But a developer from a "rich" country (...)
That's irrelevant. The issue is the barrier to entry not the difference in purchasing power resulting from where that person decides to take his money. By that logic people who move somewhere should have their assets liquidated and only get a fraction back whenever they move somewhere new.
By what you are suggesting, who should keep the profits you are taking away from developers because, you believe that they should be paid a lesser cut since they live in a "cheap" country? That money doesn't vanish on its own.
big companies have big factories in third world countries. (...)
That's completely unrelated to what this is, the only way you'd link it would be by noting that the poor salaries those people earn require lower prices otherwise nothing could be sold there.
Your need to go on tangents makes me think you don't understand what is being discussed.

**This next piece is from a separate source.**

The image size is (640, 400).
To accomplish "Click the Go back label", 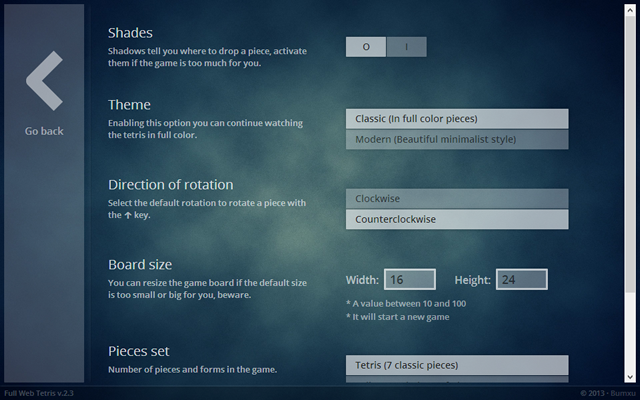I will pyautogui.click(x=44, y=131).
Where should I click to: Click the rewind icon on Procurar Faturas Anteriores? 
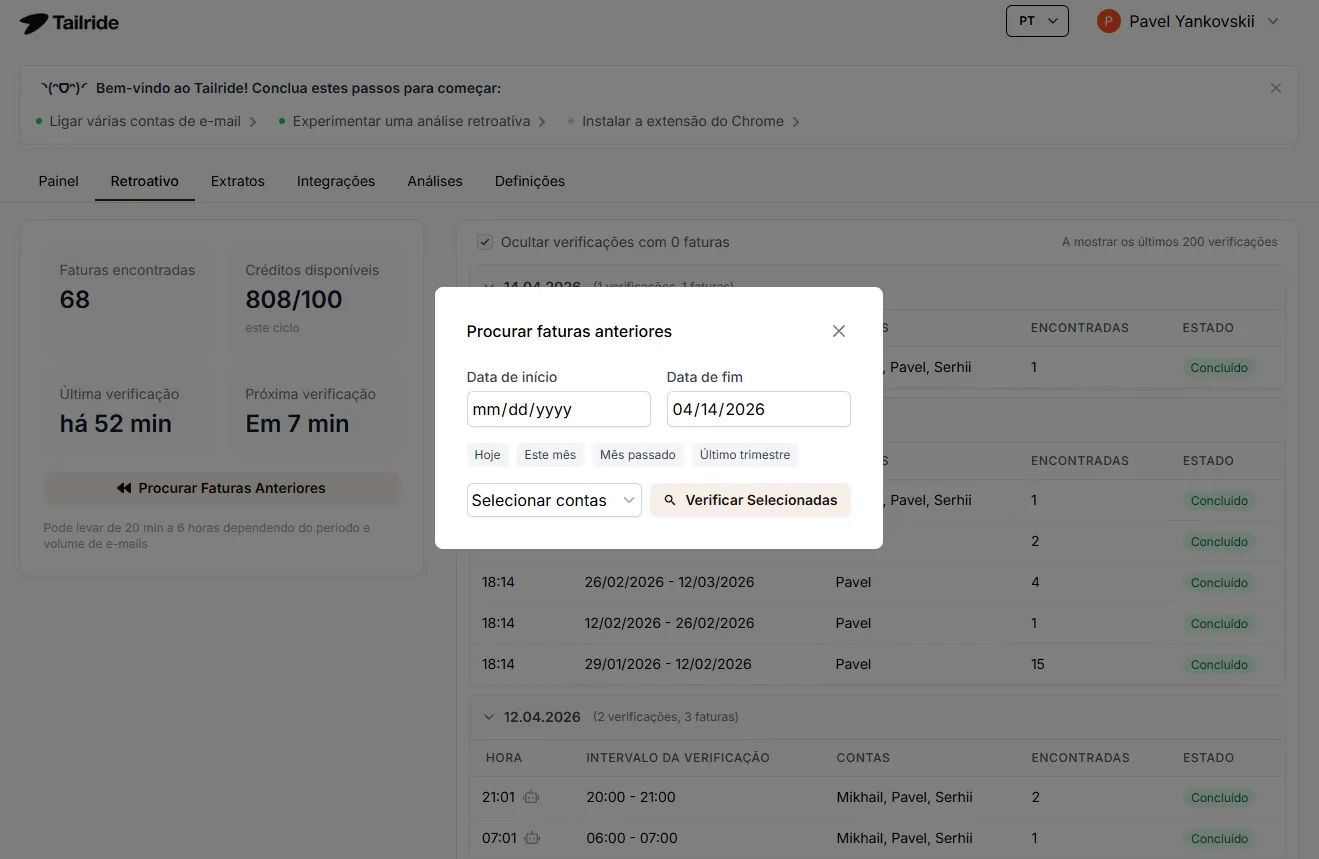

Yes, there isn't a universal salary across the world, so we should ignore that and act like it doesn't happen, instead of accounting for it, resulting in more people having access to, in this casem Steam games and their development?
Regional pricing allows for more people to access a good or service, hence getting the company more profit, they would otherwise miss out on, and resolves the access issue that pushes those people to seeking replacements or abstaining, depending on the type of good.
I believe that the only counter point that can be argued, though wrongly in my opinion, is that being someone who can afford the higher price you are essentially subsidizing the cheaper regions, due to the greater portion of profits coming from the more wealthy regions. But that ends up in a question of how the business strategy/profit margins of the company were designed, so that if by selling, in a particular region, at close to cost the margins in a different region had to be increased to make up for it.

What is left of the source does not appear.